START Input for this task
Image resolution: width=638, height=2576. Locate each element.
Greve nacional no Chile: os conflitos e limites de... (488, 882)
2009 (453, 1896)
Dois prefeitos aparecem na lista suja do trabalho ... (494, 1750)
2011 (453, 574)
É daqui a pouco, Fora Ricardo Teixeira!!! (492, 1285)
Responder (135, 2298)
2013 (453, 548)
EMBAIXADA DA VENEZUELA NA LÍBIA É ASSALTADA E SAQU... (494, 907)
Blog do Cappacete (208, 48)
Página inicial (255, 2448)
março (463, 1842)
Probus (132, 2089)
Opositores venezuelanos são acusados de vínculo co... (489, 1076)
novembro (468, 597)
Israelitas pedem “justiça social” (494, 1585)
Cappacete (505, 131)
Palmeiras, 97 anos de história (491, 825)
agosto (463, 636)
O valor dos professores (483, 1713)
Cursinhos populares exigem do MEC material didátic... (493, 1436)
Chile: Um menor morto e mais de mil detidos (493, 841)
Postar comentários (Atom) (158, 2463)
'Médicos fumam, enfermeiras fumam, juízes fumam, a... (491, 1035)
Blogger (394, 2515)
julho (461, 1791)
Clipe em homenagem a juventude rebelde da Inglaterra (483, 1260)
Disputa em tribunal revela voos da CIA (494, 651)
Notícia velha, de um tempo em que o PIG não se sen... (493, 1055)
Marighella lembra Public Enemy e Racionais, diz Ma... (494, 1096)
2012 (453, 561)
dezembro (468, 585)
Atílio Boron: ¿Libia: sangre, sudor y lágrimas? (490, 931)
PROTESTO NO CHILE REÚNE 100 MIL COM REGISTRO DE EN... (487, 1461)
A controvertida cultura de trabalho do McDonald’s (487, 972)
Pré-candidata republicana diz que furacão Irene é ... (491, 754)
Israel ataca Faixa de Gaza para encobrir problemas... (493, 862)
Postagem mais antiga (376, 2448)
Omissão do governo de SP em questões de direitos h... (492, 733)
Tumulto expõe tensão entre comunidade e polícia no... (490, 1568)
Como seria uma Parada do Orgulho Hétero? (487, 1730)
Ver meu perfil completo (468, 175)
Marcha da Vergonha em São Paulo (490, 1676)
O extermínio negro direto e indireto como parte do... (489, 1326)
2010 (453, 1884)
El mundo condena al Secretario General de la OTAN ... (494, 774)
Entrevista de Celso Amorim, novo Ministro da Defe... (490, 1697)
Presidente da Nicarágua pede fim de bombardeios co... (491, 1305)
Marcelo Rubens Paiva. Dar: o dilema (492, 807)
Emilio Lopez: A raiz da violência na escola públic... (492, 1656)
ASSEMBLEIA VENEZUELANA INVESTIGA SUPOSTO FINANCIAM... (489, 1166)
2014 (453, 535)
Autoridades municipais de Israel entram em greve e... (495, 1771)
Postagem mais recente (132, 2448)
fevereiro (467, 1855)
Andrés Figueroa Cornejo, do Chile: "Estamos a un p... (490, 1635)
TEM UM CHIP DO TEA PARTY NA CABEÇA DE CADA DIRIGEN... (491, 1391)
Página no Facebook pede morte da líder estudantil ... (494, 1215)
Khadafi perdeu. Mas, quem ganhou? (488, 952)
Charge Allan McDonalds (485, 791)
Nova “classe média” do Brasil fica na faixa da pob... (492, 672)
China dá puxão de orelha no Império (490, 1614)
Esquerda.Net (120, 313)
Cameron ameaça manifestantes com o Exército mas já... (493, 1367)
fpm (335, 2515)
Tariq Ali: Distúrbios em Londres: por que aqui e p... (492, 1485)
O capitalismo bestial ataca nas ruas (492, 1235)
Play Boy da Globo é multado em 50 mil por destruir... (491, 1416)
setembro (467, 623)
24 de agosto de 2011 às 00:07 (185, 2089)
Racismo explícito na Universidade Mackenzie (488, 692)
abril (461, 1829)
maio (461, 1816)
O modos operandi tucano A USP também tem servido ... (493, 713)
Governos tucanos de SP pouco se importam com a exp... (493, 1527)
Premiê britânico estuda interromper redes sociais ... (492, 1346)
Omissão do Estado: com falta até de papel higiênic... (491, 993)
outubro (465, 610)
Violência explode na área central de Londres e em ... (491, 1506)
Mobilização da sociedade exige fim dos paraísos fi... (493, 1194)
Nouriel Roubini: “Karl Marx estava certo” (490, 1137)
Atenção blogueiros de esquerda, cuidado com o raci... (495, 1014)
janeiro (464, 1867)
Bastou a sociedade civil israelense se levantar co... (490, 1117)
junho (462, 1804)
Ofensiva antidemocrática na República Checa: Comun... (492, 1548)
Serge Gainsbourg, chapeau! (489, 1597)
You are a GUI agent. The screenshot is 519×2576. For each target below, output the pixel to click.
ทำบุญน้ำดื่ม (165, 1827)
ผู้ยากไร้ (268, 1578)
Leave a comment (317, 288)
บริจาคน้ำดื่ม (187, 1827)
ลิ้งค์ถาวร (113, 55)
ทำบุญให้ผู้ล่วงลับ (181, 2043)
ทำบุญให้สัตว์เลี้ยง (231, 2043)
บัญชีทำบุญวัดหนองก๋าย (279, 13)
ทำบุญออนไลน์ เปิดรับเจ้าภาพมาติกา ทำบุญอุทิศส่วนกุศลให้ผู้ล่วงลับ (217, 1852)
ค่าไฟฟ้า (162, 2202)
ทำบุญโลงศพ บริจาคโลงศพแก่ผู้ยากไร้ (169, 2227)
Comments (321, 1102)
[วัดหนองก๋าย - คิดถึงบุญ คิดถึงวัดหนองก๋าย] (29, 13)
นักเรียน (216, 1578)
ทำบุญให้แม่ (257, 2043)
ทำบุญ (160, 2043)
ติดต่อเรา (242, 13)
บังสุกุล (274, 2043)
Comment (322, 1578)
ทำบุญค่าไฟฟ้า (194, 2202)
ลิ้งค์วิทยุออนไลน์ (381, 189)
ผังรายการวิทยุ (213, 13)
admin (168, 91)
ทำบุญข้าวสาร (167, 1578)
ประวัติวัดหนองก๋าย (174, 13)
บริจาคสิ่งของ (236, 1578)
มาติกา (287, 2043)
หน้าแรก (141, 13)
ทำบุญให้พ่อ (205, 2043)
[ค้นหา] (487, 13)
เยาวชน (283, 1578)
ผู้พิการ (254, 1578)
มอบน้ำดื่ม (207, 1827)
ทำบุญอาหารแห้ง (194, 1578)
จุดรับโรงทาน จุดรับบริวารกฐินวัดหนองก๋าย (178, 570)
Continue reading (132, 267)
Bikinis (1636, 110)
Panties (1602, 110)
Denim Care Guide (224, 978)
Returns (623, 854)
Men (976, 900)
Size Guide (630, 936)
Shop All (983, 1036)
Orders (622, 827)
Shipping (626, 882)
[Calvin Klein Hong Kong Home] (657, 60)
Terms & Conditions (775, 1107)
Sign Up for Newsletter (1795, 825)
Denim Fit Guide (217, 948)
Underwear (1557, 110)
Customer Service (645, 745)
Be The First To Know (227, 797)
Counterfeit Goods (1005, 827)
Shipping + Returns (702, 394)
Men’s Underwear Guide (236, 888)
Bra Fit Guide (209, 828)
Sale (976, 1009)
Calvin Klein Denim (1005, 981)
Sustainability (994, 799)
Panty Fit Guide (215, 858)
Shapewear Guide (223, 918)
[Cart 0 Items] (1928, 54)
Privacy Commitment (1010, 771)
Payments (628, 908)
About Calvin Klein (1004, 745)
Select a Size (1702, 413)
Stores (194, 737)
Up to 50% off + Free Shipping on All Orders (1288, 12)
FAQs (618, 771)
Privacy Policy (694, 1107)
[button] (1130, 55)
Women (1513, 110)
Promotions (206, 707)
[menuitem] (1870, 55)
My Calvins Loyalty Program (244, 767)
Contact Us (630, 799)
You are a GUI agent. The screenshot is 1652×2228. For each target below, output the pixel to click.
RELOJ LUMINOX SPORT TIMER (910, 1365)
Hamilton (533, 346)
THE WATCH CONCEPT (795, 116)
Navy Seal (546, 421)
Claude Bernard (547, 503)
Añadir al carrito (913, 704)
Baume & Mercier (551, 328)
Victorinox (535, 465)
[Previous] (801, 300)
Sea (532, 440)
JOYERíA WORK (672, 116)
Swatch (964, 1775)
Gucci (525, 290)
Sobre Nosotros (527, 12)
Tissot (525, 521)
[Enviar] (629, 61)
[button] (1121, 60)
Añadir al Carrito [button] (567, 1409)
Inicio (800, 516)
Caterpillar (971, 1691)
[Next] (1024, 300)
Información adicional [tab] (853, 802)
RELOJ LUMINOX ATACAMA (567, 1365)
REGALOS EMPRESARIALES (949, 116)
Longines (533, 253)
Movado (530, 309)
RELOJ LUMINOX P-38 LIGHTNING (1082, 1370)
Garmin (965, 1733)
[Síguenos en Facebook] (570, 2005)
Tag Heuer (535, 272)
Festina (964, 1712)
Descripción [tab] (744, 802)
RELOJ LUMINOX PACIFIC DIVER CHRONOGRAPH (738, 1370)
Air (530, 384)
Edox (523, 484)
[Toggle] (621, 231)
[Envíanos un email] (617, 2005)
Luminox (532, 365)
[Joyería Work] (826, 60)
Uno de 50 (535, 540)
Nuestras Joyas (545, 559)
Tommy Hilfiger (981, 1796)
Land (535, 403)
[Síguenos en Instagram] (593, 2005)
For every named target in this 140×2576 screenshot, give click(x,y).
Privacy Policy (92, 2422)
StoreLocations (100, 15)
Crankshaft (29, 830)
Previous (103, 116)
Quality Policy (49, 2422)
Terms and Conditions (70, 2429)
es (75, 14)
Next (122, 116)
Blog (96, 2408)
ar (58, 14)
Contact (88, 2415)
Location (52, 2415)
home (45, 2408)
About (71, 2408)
END Input for this task
*Action item*.
Report every line of the entries that carries the word "screenshot".

*Response below*.
You are a GUI agent. The screenshot is 519×2576. For each target below, output the pixel to click.
You are a GUI agent. The screenshot is 1652×2228. For each target below, output the pixel to click.
For every named target in this 140×2576 screenshot, give click(x,y).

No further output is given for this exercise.